We’re trying to figure out a good infrastructure for sending server-side events to Snowplow. Our tech team is concerned about sending events directly as the HTTP requests are blocking, and might have an impact on the application itself in case of latency or availablity issue with the collector. As analytics/trackings are orthogonal to the application, it makes sense to avoid this extra point of failure.

This is the infrastructure we’re currently evaluating:

  • Application: Write events to a local events.log file
  • Fluentd: Send out the events to a SQS queue
  • Logstash: Get messages from SQS and send them to the collector, through a plugin that uses the Snowplow gem

It would be nice to hear your feedback about this :slight_smile: How have you structured your applications to send data to Snowplow?

Thanks!
Bernardo

Hey @bernardosrulzon - great question.
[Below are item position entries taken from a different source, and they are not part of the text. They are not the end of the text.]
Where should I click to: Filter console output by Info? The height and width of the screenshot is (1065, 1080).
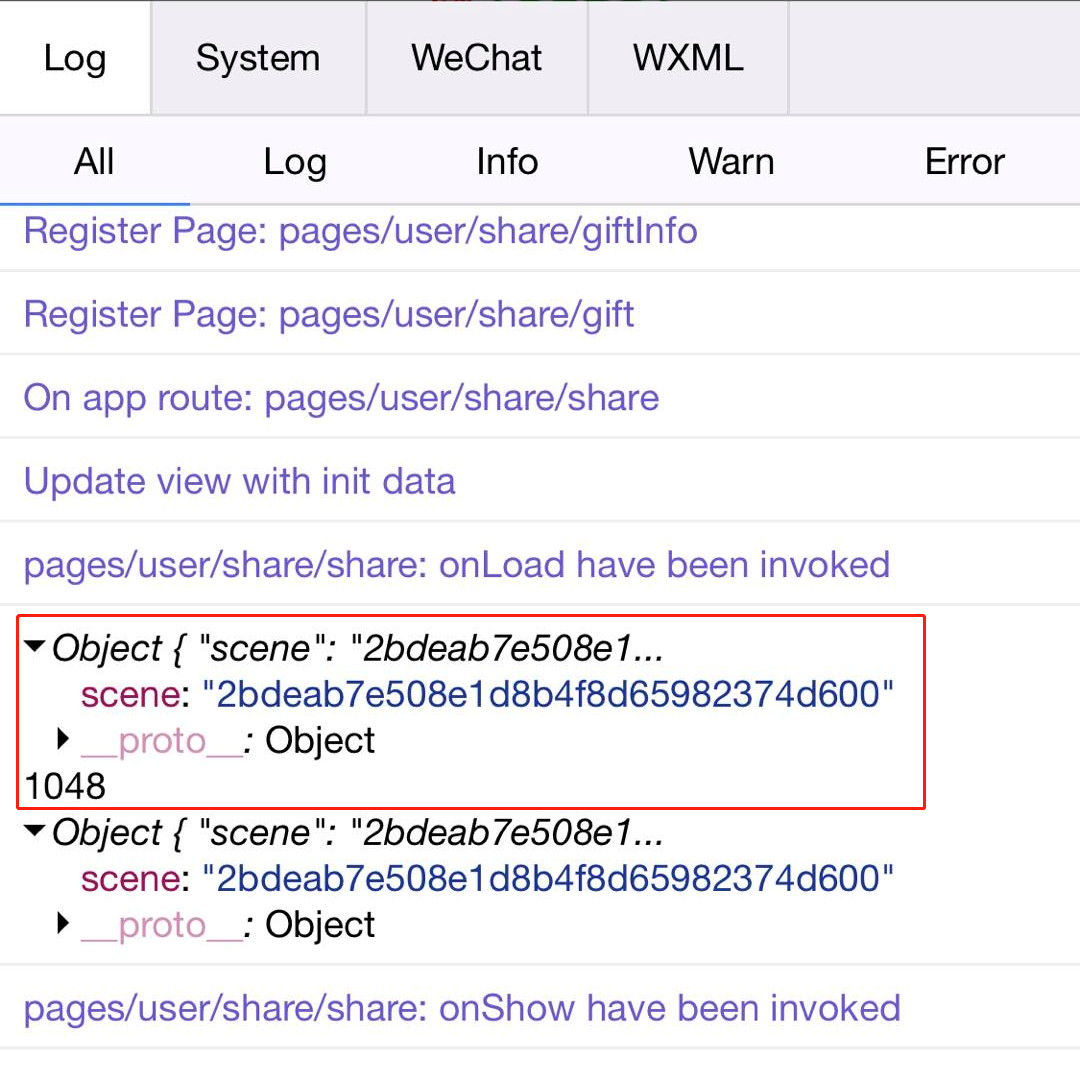507,162
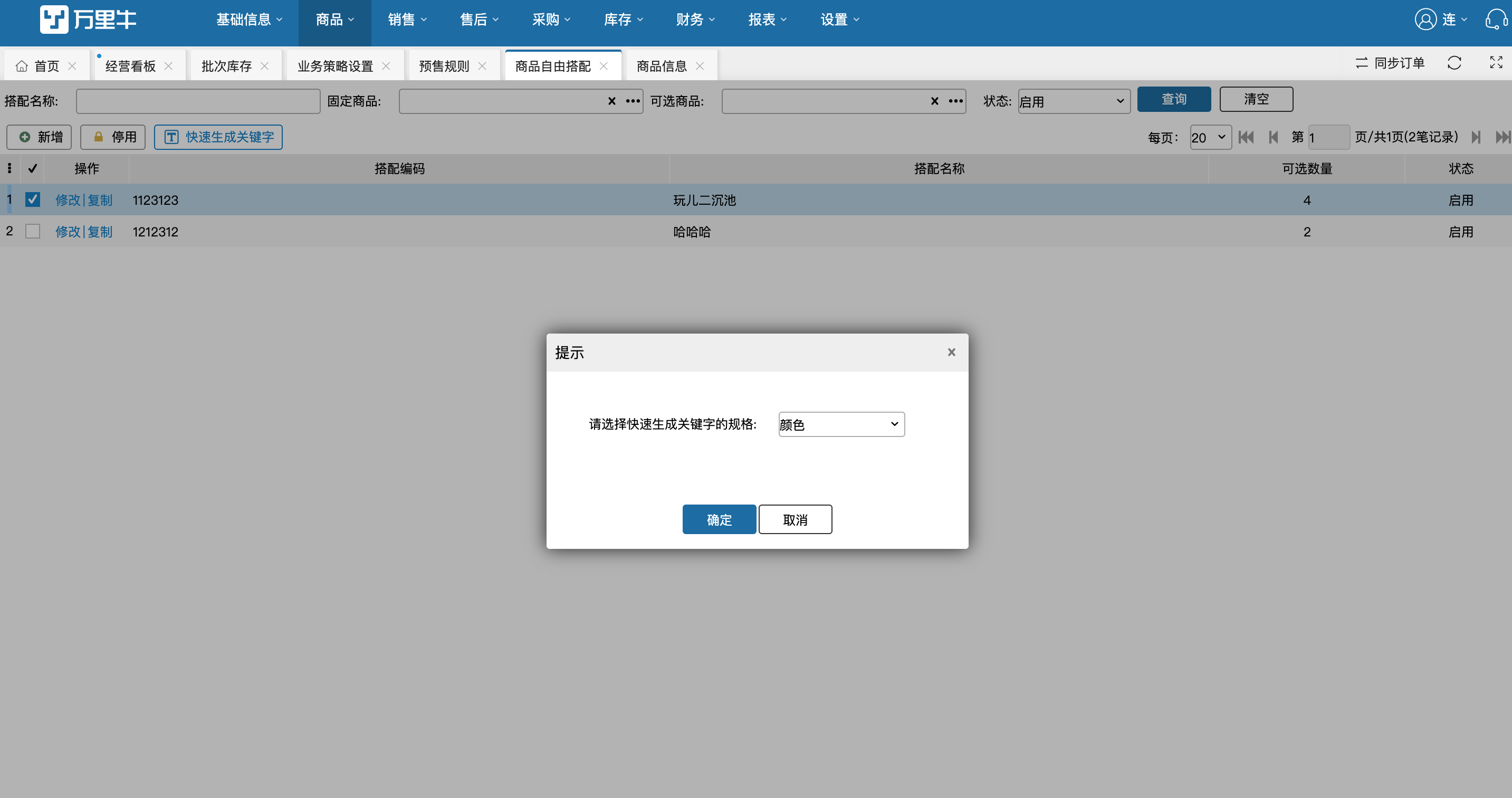Check the checkbox for row 1212312
The height and width of the screenshot is (798, 1512).
(x=33, y=231)
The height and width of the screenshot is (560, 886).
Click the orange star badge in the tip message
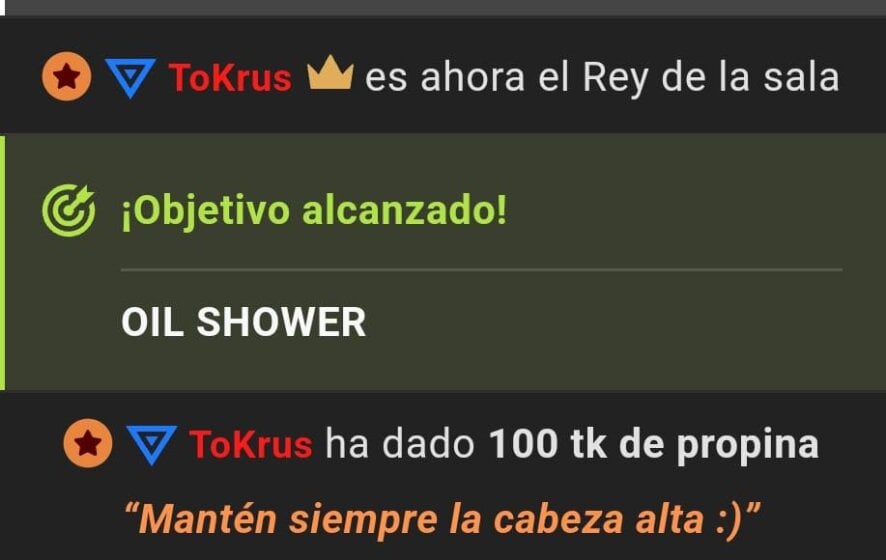tap(88, 443)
What languages/frameworks are you looking to support server-side?

@alex Mostly Ruby applications (Rails and Daemon Kit)

Hi @bernardosrulzon - did you look at the Ruby Tracker’s AsyncEmitter?

Are your tech team dead-set on there being a process boundary and intermediate queue between the tracking site and your emitting code?

Thanks, @alex!

We’re open minded on the subject - the thing is that the event stream coming from the Ruby applications might be consumed by a variety of clients. The fluentd layer would be responsible for allowing this “parallel processing” of events.

…but Snowplow itself could be the centralized log, if we switch to the real-time pipeline, and other clients could consume events coming out of the collector “good” stream.

Any thoughts/best practices on that?